SPOT: Open Source framework for scientific data repository and interactive visualization
spot is an open source and free visual data analytics tool for multi-dimensional data-sets. Its web-based interface allows a quick analysis of complex data interactively. The operations on data such as aggregation and filtering are implemented. The generated charts are responsive and OpenGL supported. It follows FAIR principles to allow reuse and comparison of the published data-sets. The software also support PostgreSQL database for scalability.

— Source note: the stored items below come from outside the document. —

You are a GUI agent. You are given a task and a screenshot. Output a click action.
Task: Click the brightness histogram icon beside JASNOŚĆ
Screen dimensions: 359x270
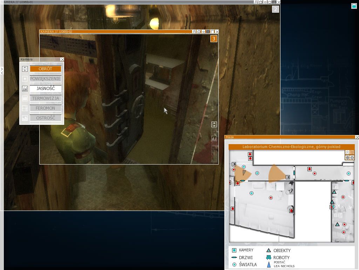25,89
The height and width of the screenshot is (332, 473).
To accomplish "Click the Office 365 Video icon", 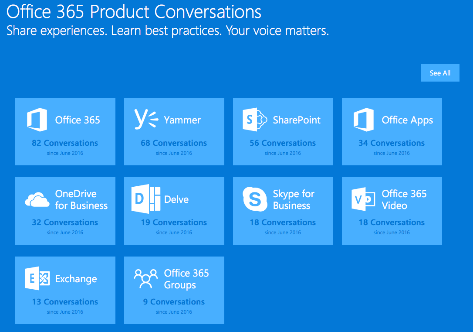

SPOT: Open Source framework for scientific data repository and interactive visualization
Faruk Diblen††thanks: Corresponding author Netherlands eScience Center Science Park 140 1098 XG Amsterdam The Netherlands firstname.lastname@example.org Jisk Attema Netherlands eScience Center Science Park 140 1098 XG Amsterdam The Netherlands email@example.com Rena Bakhshi Netherlands eScience Center Science Park 140 1098 XG Amsterdam The Netherlands Sascha Caron Institute for Mathematics, Astro- and Particle Physics IMAPP, Radboud Universiteit, Nijmegen, The Netherlands email Luc Hendriks Institute for Mathematics, Astro- and Particle Physics IMAPP, Radboud Universiteit, Nijmegen, The Netherlands email Bob Stienen Institute for Mathematics, Astro- and Particle Physics IMAPP, Radboud Universiteit, Nijmegen, The Netherlands email
July 30, 2019
Keywords visualization high-dimensional data theoretical models open data FAIR particle physics
1 Motivation and significance
Most scientific fields produce theoretical or experimental data which is not necessarily the result of a measurement, but also of simulations or evaluations of theoretical models. This data is intrinsically complex consisting of multiple parameters or multiple observables, and thus, data-sets can be regarded as point clouds in a high-dimensional space. Often, due to the restrictions imposed by the use of paper for data visualization, e.g. a figure in a journal, the status quo is still to publish the data in a two (or three) dimensional format. A typical example is Figure LABEL:fig:example.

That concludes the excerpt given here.